Life used to be very isolated for Ho Ngoc Linh, an 11-year-old girl living in central Vietnam.
She lived at home with her family and went to school with her peers. But she could never make the connections she wanted – and needed – because she was deaf. Kate Veik reported on CNA.
“If you can imagine; you’re 11 years old, you aren’t able to communicate with your family or your friends or your teachers, you can’t hear anything,” said Leia Isanhart, a senior technical advisor for Catholic Relief Services.
“That’s going to be pretty frustrating. Especially as you get into this adolescent age.”
But Linh’s world shifted this year when she became one of the more than 5,400 children to benefit from Catholic Relief Services’ programs for children and adults with disabilities in Vietnam.
In February, Catholic Relief Services paired Linh with a speech therapist who taught her to read lips. Lip reading was the best option for Linh because her hearing loss was too profound for a hearing aid and nobody in Linh’s community knows sign language.
Linh attends a government-run school where neither her peers nor her teacher know how to communicate with her. But when Linh returns home, her speech therapist helps her to practice lip reading while reviewing lessons from the classroom.
When Linh began speech therapy in February, she was completely nonverbal. By June, she was making dozens of sounds.
“That’s a huge jump…she’s a very bright girl,” Isanhart said.
Isanhart visited Linh’s home in the Thang Bing district of Vietnam’s Quang Nam province in June. She said Linh’s new skills have transformed the 11-year-old’s home life.
Isanhart said Linh’s parents seem less frustrated, because they are finally able to effectively communicate with their daughter. Linh’s parents also have more support thanks to a parent association organized by CRS for parents of children with disabilities. Parents meet in their neighborhoods to learn positive parenting skills and techniques to handle common behavioral challenges, Isanhart said.
“We’re giving these families and children access to speech therapy that then is opening up their world and helping them to communicate,” Isanhart said. “That lessens some of the frustrations within the home.”
But Linh was also making meaningful connections with other children in her neighborhood.
During her visit in June, Isanhart watched as Linh’s speech therapist gathered Linh, Linh’s siblings and several neighbor children into a circle. The therapist then lead all the children in several popular Vietnamese games.
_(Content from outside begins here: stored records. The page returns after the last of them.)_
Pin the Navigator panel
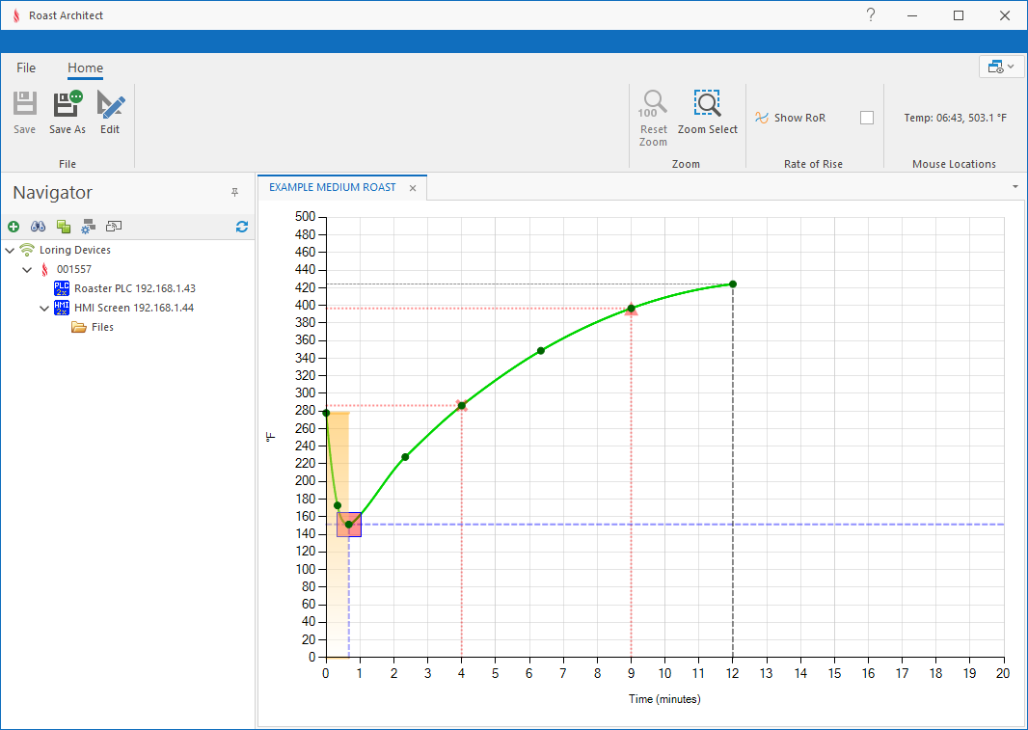The width and height of the screenshot is (1028, 730). [234, 193]
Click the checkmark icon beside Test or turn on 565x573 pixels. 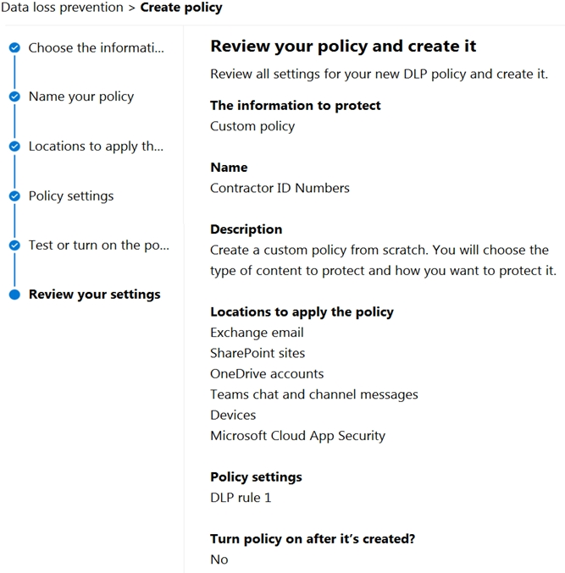point(14,245)
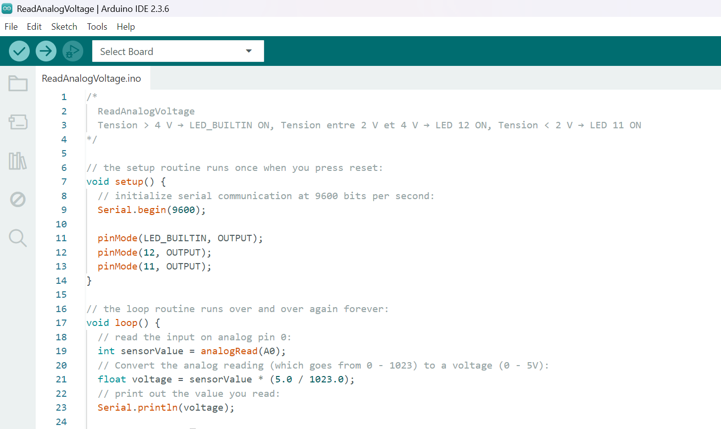Open the File menu
This screenshot has width=721, height=429.
(11, 27)
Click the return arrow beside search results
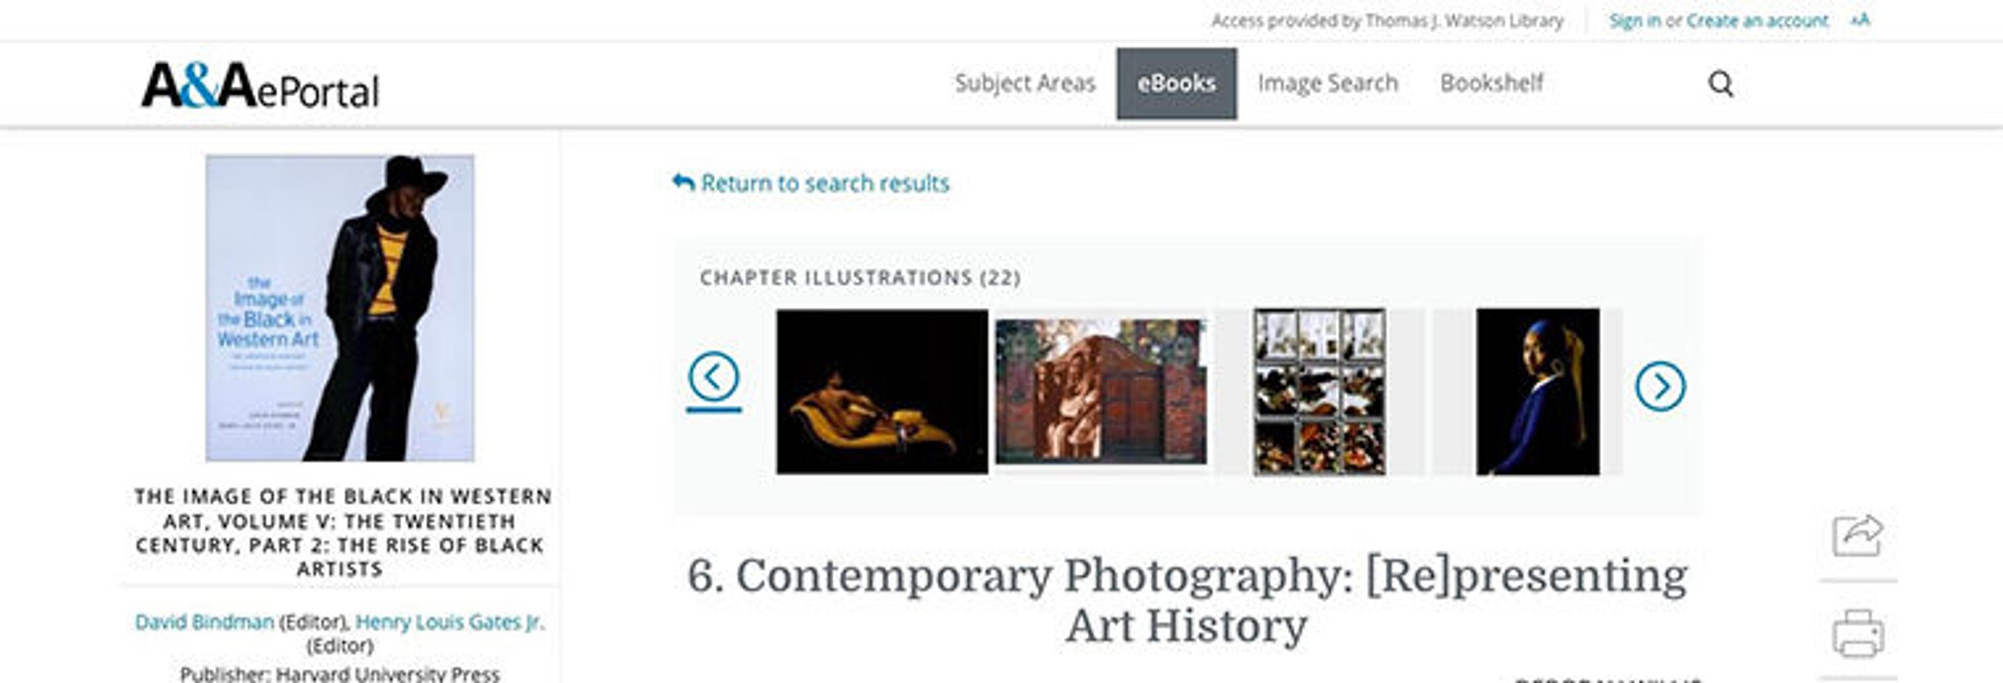This screenshot has height=683, width=2003. tap(683, 182)
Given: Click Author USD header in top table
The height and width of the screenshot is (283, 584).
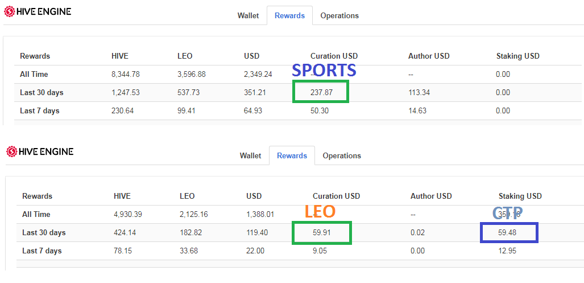Looking at the screenshot, I should coord(429,56).
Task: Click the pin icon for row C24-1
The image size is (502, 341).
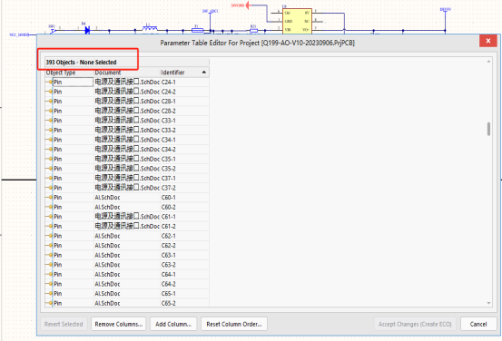Action: (49, 83)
In one game, the children repeated one word while pointing to the object that word defined. Linh was able to look at her siblings and peers to see what that sound or word looked like on the lips of different people while also making associations between the words and the objects they described.
“Promoting social inclusion through play; it was quite impressive,” Isanhart said.
Linh’s story is just one of thousands from Catholic Relief Services’ long-running program for children and adults with disabilities in Vietnam.
CRS, which is celebrating its 75th anniversary of service this year, has several projects in Vietnam; including tracking unexploded landmines from the Vietnam War, disaster risk reduction and a clean water initiative. But Julie Keane, CRS’ country manager for Vietnam, said work with children and adults with disabilities is CRS’ flagship project in the country.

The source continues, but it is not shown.